Naturally, I wanted my bike as it is, so I contacted Kawasaki to start the legalization process. Sadly, they could only approve the hand protectors, the windshield had to go back on and the vibration damper be removed. Kawasaki issued a document of conformity allowing for the hand protectors to be installed – please note that after this legalization it will indeed be illegal to remove them. In addition, I had a few other projects: dad had to search and find the windshield, which I luckily had saved in their storage, and it was sent to me for a cost of about 35 euros. I had to pay a garage to remove the vibration damper since the screws were so tight I couldn’t open them myself, this cost 22 euros. I searched the internet to get in contact with Racing House in Seseña, where I bought the bike 5 years ago. I was hoping they could send me a written certificate that the hand protectors were securely installed. Getting hold of Racing House was complicated but I managed in the end, they had moved to Madrid and changed name but were happy to hear from me. However, by the last day of the time window given, I had not yet received any certificate from them so I had to return to the ITV without this last piece of paper.

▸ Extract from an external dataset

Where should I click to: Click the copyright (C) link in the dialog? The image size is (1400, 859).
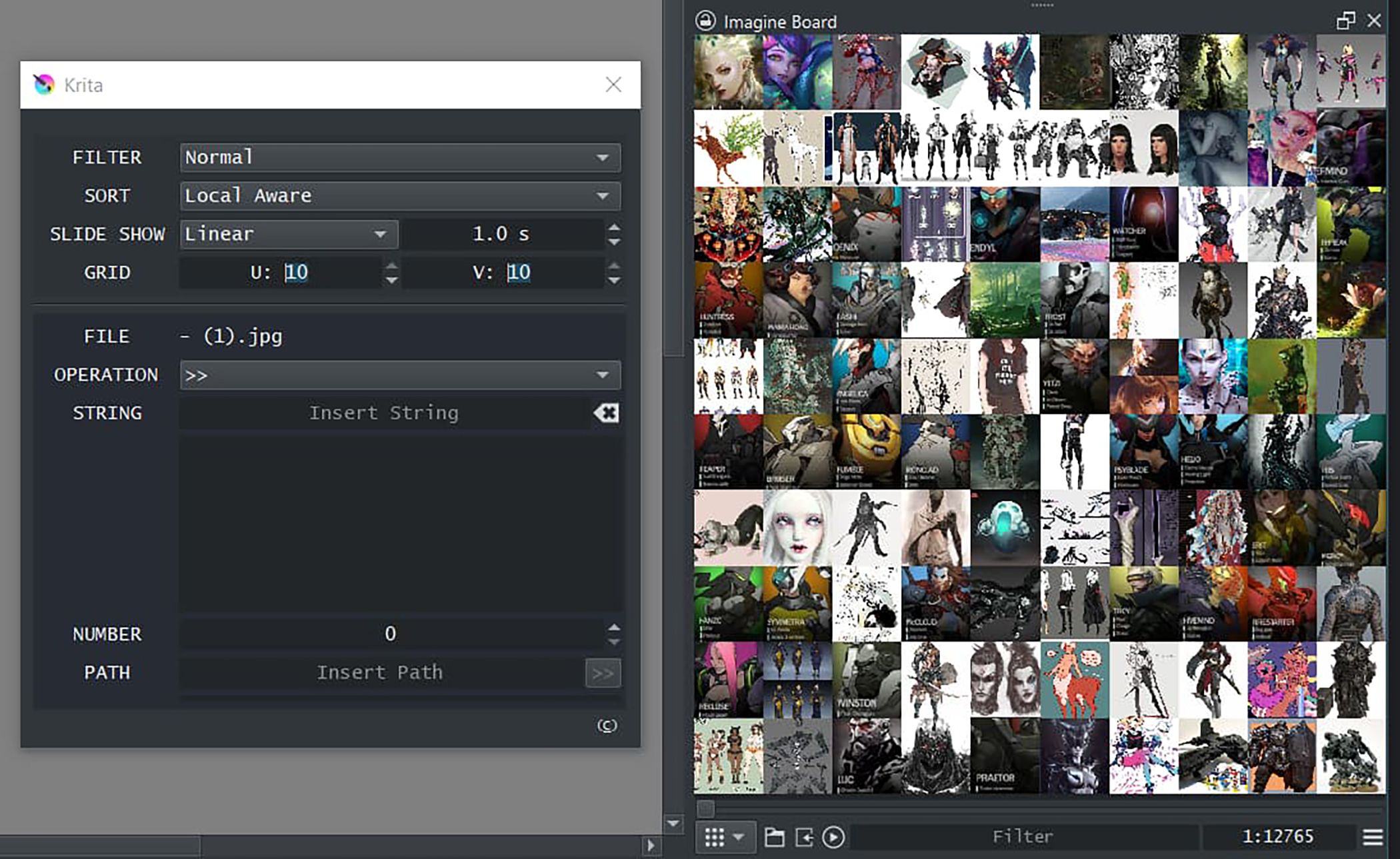click(x=605, y=726)
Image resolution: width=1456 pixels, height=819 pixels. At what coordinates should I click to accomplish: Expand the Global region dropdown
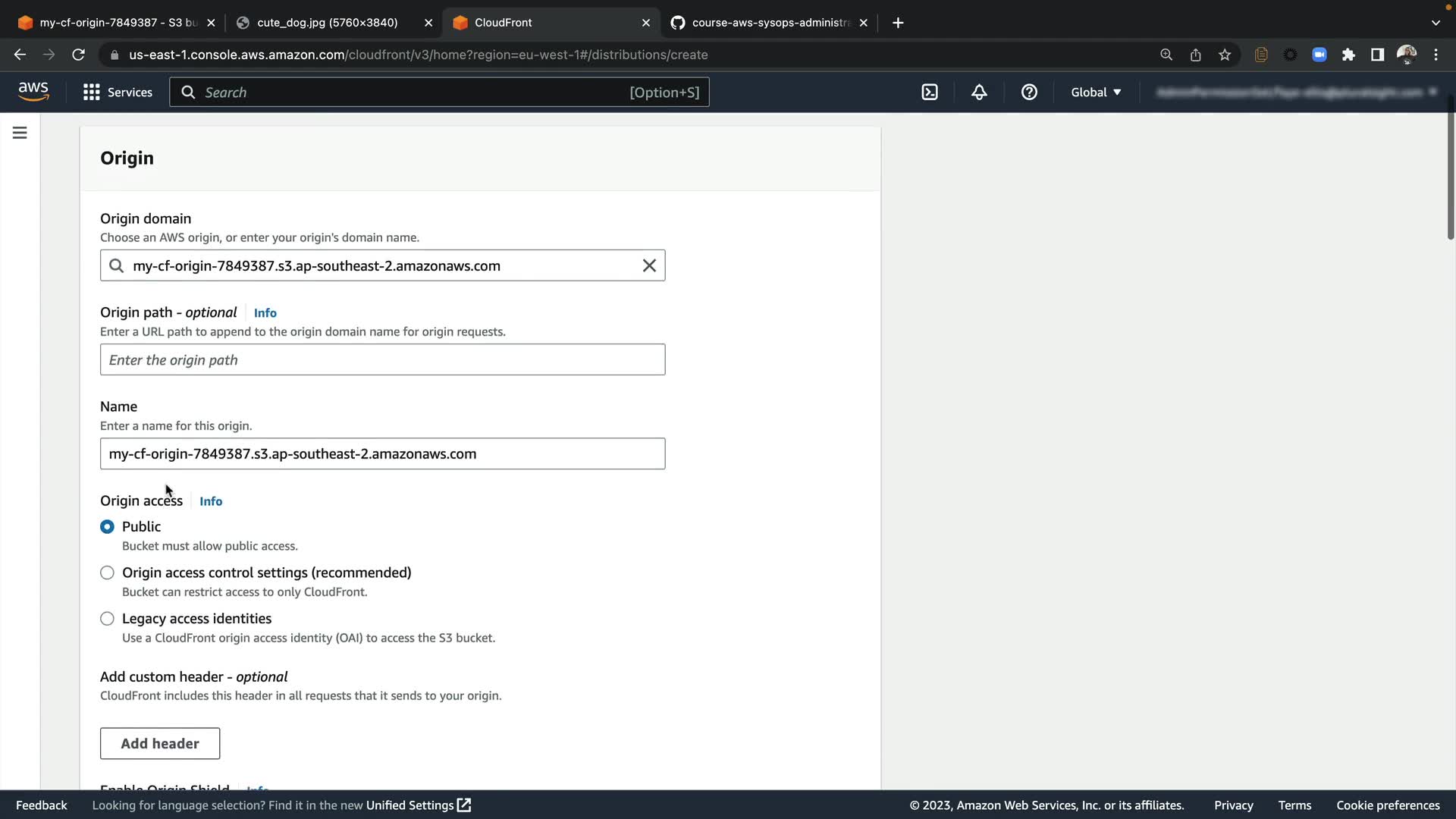[1096, 93]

At the ITV, I handed them all the papers showing the certificate from Kawasaki and pointing out that, look, the hand protectors are Kawasaki originals, and emphasising that the bike was bought like this. All seemed to go well, I was sent back into the office and the official took all my papers and disappeared for a worrying length of time. When he returned, he reminded me that he had indeed told me last time that I needed a certificate from a garage about the installation. When I told him that I’d had trouble finding the firm that sold me the bike since it was 5 years ago but that I was working on it, he answered that I could go to any garage and ask them for the certificate. Enough is enough I thought, and told him that no, I was not going to pay for something that I had already paid for when I bought the bike. He sent me back to the hall with my papers and the inspectors, 3 of them this time, took the bike in again and re-measured it. I almost thought they were going to say it was too long as well, since I have a rack for the top case, but in the end I got the sticker and could ride off. This was such a surprise that I felt a bit shocked.

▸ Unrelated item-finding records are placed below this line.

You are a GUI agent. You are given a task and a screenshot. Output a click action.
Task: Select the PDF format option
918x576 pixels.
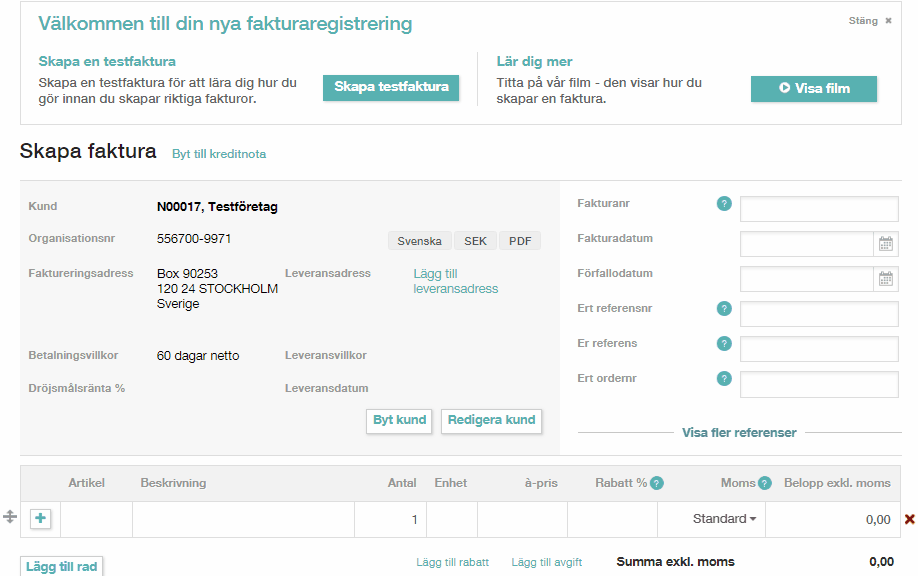pyautogui.click(x=520, y=241)
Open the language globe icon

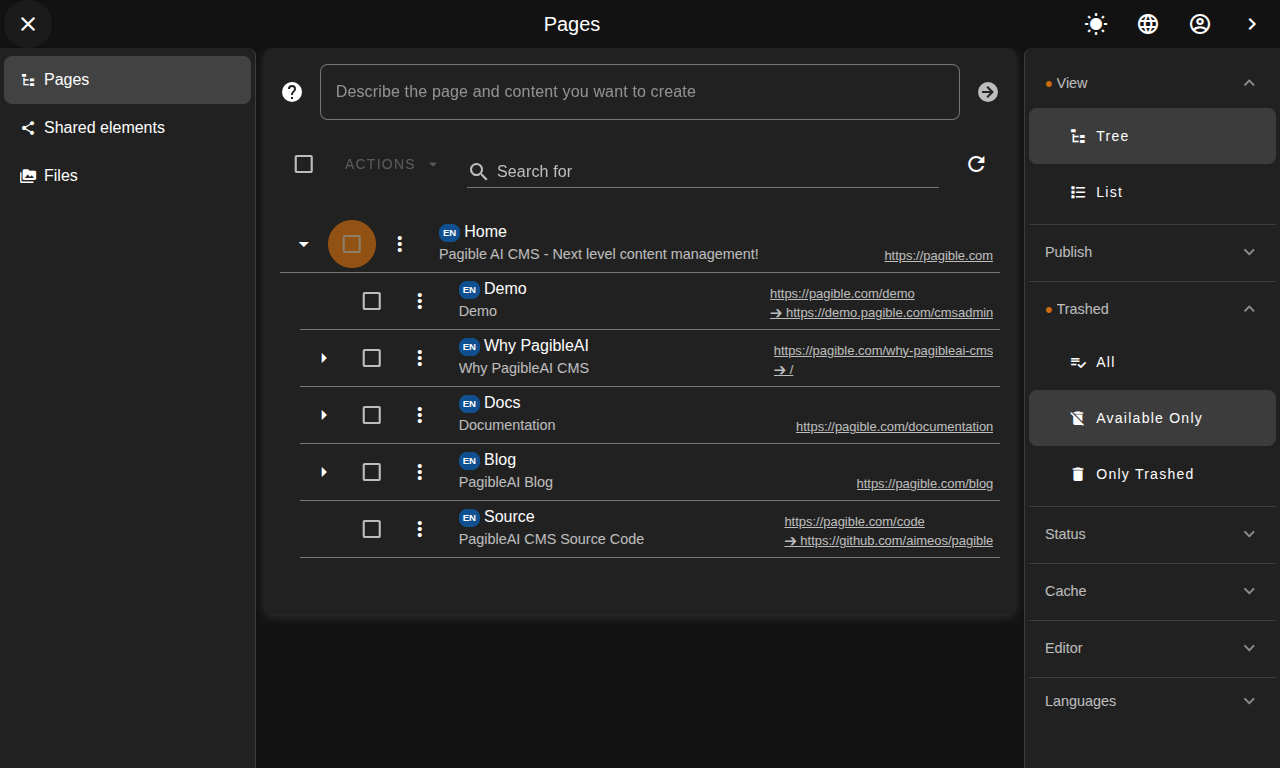[x=1148, y=23]
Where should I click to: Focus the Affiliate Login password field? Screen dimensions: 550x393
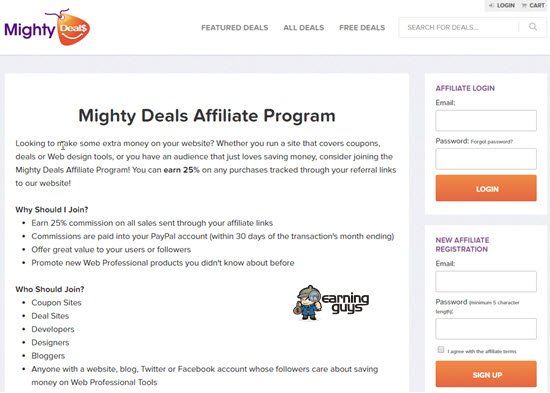[x=486, y=159]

The re-issue of the technical inspection papers and the cost of the ITV was 41.90 euros and 21 euros respectively. I would have to come back for the papers a few days later but the bike was now legal to ride. I do like stickers, but I’ve never been so happy for a sticker in my whole life.
As a post script – when I did go back for the papers they wouldn’t hand them to me. Not unless I bring the certificate of installation of the hand protectors. In the light of this long and difficult process, we are very pleased that Christopher’s old Honda CG125 remained in England – it would have been too difficult and not to mention expensive to make it road legal here in Spain. Important lesson learned, if, in the future, we buy a new bike, we’ll make sure that all added bits are also legalised in the papers – and that we are given the papers.